セロニアス・モンクの不定調性進行分析
Ruby, My Dear / Thelonious Monk
この曲もコードが上がっていく曲です。
Thelonious Monk - Ruby, My Dear - YouTube
ちょっと見てみましょう。
Fm7(9) Bb7(b9) |EbM7 |Gm7 C7(b9)|FM7 |
Bbm7 Eb7(b9) |AbM7 |
Bbm7 AM7(9) |Bm7(11) Bb7(b5) :|
A6 |Bm7 E7(b9) |AM7 |Bb6 Bdim |
Cm7(9) | Cm7 Dm7|EbM7 |Ab7(b5) Eb7 |
Fm7(9) Bb7(b9) |EbM7 |Gm7 C7(b9)|FM7 |
Bbm7 Eb7(b9) |AbM7 |
Bbm7 AM7(9) |Bm7(11) Bb7(b5) :|
この人のサウンドには後に「カラートーン」と言われる音が混ざることがあります。
CM7にb7を加えたり、Cm7にb5が入ったりして、コードトーンの半音下の音が、絶妙な音量で混ざってきます。ブルーノートを加えている、という説も専門校時代の講師から聞いたことがあります。
「意識混濁」のような効果ですね。
それがどの程度意味を成すかは別として、モンクカラーを出していることは間違いありません。

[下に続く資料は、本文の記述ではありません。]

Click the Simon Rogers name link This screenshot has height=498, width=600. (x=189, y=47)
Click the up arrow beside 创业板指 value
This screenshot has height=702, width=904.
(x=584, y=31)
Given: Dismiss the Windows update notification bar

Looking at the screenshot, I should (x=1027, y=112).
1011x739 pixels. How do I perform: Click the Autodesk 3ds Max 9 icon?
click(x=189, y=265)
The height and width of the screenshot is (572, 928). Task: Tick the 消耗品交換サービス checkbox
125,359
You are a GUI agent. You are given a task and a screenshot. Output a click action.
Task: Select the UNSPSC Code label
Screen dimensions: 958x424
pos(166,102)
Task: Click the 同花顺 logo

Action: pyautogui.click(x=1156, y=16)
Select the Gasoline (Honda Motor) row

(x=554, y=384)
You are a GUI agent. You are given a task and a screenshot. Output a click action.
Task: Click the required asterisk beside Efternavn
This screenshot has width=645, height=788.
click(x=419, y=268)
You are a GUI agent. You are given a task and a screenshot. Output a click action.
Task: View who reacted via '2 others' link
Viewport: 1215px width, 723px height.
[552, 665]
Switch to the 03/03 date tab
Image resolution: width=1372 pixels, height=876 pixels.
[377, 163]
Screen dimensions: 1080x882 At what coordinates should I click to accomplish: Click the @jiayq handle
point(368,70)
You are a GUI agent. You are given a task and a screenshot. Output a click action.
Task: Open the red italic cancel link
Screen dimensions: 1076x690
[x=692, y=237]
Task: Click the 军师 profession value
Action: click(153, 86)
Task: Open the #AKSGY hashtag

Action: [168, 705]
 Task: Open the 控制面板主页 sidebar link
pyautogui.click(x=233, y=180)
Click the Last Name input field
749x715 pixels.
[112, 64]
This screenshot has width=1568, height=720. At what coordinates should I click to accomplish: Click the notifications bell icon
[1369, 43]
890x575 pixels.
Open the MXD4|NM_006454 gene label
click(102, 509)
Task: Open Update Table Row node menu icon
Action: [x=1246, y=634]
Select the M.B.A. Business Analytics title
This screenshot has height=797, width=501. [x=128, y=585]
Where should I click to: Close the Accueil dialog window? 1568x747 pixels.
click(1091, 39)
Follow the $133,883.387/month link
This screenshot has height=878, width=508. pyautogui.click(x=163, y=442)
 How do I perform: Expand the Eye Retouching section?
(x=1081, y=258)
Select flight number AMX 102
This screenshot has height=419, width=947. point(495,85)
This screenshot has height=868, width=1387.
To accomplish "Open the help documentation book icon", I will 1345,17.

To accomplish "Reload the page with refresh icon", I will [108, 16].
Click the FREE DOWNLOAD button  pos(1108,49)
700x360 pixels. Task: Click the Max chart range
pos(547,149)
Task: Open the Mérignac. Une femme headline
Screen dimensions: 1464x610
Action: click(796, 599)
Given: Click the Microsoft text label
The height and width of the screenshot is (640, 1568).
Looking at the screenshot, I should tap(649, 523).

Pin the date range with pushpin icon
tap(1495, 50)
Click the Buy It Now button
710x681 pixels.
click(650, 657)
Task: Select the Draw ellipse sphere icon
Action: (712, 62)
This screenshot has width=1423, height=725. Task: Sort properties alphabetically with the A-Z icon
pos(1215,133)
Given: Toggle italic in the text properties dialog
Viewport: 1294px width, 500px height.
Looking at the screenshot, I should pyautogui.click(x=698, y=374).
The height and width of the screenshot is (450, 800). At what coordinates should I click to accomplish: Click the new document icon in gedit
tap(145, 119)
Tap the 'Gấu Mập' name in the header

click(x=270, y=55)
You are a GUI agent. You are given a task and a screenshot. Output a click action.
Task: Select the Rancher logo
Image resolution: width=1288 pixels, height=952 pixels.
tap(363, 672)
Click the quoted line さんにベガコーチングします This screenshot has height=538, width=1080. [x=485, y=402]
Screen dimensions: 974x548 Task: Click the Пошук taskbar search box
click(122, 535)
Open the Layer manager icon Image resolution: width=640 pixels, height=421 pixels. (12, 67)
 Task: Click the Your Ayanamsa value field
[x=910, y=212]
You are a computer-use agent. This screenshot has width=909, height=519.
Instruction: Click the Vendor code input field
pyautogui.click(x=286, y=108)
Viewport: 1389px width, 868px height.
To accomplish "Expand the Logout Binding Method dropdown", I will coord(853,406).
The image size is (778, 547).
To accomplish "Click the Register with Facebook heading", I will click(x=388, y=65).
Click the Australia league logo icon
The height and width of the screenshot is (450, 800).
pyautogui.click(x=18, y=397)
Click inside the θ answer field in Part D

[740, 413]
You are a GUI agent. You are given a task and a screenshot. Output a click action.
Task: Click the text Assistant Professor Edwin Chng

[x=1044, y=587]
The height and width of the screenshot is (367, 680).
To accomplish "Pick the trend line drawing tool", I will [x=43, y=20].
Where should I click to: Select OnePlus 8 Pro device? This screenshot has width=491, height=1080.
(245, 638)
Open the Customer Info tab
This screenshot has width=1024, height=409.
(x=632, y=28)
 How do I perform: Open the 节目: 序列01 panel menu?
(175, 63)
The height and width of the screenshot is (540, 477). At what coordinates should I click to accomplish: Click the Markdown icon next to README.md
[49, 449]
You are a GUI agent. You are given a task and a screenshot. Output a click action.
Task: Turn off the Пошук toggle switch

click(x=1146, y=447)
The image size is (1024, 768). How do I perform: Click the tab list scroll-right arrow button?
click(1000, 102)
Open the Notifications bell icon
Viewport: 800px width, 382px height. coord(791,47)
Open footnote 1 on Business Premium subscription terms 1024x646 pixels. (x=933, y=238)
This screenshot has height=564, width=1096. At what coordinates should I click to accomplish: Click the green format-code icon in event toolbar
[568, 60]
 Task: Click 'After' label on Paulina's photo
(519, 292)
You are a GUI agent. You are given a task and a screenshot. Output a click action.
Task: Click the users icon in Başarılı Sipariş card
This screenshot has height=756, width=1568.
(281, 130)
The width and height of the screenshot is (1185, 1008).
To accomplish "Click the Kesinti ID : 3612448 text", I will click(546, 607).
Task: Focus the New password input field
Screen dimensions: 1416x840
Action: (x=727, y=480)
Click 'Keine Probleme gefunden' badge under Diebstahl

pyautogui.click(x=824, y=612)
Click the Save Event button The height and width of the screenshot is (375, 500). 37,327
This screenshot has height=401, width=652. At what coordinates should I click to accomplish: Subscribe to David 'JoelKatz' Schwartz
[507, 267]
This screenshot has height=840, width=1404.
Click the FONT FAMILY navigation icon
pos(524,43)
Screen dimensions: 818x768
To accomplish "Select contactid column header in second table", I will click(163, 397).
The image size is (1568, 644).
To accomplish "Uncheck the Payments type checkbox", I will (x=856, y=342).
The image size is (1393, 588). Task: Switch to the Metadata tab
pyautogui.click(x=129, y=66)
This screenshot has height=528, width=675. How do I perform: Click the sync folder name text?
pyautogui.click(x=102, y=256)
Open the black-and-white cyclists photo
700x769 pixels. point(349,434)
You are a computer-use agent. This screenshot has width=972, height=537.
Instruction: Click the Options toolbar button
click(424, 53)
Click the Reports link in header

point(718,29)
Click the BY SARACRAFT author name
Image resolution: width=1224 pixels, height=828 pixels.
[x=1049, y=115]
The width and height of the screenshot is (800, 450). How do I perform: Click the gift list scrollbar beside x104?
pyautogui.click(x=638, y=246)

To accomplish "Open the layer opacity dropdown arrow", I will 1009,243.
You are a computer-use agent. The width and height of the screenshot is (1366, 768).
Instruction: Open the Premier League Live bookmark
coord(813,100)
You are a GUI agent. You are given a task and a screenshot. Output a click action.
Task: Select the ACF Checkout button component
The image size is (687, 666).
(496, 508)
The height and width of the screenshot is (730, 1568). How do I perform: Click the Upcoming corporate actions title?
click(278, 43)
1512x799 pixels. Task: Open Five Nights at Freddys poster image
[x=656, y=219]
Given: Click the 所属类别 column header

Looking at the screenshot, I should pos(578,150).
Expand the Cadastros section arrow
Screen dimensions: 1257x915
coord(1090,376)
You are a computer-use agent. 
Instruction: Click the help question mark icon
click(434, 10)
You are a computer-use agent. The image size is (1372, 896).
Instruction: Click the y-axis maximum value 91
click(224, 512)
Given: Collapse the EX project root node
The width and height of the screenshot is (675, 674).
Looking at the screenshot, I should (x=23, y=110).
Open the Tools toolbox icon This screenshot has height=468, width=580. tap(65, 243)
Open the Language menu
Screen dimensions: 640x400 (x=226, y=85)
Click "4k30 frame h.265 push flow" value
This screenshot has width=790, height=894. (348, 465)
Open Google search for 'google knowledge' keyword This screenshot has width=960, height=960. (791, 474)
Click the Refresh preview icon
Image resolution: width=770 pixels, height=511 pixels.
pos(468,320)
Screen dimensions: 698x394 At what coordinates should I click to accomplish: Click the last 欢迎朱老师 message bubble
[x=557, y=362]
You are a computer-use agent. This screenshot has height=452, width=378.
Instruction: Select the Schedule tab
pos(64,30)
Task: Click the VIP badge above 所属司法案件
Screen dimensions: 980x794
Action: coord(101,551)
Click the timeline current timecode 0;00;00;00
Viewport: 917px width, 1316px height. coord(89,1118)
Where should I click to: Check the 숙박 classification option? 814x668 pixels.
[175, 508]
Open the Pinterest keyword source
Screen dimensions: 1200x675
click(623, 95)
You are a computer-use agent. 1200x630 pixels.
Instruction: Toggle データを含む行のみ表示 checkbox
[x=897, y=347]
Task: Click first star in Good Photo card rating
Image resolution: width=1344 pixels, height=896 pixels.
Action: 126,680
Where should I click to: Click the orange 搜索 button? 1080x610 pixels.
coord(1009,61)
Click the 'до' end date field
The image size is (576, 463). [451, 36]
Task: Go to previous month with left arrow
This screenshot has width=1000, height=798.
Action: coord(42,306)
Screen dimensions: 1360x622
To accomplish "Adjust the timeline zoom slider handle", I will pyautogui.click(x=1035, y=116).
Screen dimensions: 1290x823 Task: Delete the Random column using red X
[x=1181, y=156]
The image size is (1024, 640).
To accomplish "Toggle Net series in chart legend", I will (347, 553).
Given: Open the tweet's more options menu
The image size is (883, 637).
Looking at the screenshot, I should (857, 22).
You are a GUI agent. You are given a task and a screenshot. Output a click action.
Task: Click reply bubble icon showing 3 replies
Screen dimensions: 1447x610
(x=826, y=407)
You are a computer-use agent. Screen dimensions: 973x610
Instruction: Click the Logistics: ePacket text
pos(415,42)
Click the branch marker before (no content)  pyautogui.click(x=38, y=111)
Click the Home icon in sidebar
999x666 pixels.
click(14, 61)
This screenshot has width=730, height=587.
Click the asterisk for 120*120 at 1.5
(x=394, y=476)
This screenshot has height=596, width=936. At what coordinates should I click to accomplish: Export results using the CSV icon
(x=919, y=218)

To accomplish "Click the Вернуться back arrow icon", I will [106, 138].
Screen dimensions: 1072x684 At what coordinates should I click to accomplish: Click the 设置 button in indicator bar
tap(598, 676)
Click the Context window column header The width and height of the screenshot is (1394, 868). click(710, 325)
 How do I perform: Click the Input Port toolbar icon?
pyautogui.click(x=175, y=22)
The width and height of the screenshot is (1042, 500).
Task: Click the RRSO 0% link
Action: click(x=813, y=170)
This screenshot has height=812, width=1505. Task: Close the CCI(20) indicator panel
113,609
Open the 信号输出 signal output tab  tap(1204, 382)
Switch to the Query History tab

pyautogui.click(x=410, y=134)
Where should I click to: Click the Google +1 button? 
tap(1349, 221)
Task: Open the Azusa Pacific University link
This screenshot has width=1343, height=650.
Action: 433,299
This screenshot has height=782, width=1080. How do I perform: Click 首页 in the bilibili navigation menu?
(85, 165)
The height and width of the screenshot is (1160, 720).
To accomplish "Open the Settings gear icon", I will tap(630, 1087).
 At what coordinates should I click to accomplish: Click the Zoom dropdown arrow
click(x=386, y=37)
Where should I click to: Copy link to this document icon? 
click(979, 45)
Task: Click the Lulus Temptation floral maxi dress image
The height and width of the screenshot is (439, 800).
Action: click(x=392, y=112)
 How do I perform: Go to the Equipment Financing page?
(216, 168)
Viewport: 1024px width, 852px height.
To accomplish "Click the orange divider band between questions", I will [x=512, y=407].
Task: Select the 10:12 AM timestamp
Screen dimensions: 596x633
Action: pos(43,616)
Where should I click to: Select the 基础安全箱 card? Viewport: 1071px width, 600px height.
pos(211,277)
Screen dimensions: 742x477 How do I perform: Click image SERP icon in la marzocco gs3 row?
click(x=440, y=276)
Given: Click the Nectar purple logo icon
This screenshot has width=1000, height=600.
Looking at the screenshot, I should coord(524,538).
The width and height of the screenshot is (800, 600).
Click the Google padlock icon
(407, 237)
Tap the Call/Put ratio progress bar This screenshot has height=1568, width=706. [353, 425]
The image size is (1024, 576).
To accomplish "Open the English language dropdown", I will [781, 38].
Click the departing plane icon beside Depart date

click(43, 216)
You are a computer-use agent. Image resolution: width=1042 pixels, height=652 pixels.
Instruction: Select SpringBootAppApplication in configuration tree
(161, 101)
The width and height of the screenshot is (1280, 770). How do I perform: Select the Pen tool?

これは"ミストーン"が表現する音楽的に混濁した精神性をモンクは活用しているのではないか、と思うほどです。ミストーンの独特の緊張と、挫折と、焦燥が美しい音楽が美しいのと同様な効果があるのではないか、と感じるほどです。
決してモンク先生がミスしてる、って言っているんではないですよ笑。
優れたピアニストは、自分がミストーンを出した時に感じた情感を覚えていて、それが変に癖になるような人は、そのミストーンがくすぐるのと同じ感覚をもっと洗練された形で出してみたいと、思うのではないか、という発想です。
これがアウトサウドフレーズの快感を生んでいくんでしょうけどね。
映画のカーチェイスのシーンで、いきなり横からトラックや人が飛び出してそれをよけるスリルのような光景が浮かびます。それはスリルです。だからそれは「ミス」ではなく「出来事」なんです。
人生にも、緊張、挫折、焦燥がつきものです。
それを表現するのは、このカラートーンだ、という発想ですね。
こうした発想がフリージャズや、フリーインプロヴィゼーションの精神的境地につながっているとしても不思議ではありません。
II-Vの方は素直に使用されています。
Gm7-C7-FM7からのBbm7-Eb7-AbM7が奇麗です。
これは最初のFM7でのFメジャーキーが、がらりとBbm7でFマイナーキーになっているんですね。
そしてBbm7-AM7(9)も奇麗です。
Bm7(11)-Bb7(b5)ではEの音がトップで残ります。
しずくがゆっくりと天井からたれてくるような瞬間です。
そしてその次のCm7--Dm7がドラマチックです。
これは、Im7--IIm7--IIIbM7という進行感をここで用いているだけですが、前後のつながりのクオリアが最高です。これ、本当にいつものDm7?て思いたくなるコードですね。
低音でたたいたDが好きだなぁ、と。
II-Vをただつなげるのではなく、次のコードにはどこに行けば良いか、自動的にならずじっくり考えて探してみる、という行為が大切なんだと、改めて思います。
例)
CM7-Dbm7(13)-F#m7(b5)-G7(b9,b13)-CM7
これはトップノートが Bから半音下がってくる例です。センターコードがCM7ですが、途中調が分からなくなります。それでもトップが半音ずつ下降することで、「調とは異なる秩序」が生まれています。
聴き手に翻訳の楽しみを強いる音楽ですね。
鑑賞するだけではなく、クリエイトする人向けの音楽であると感じます。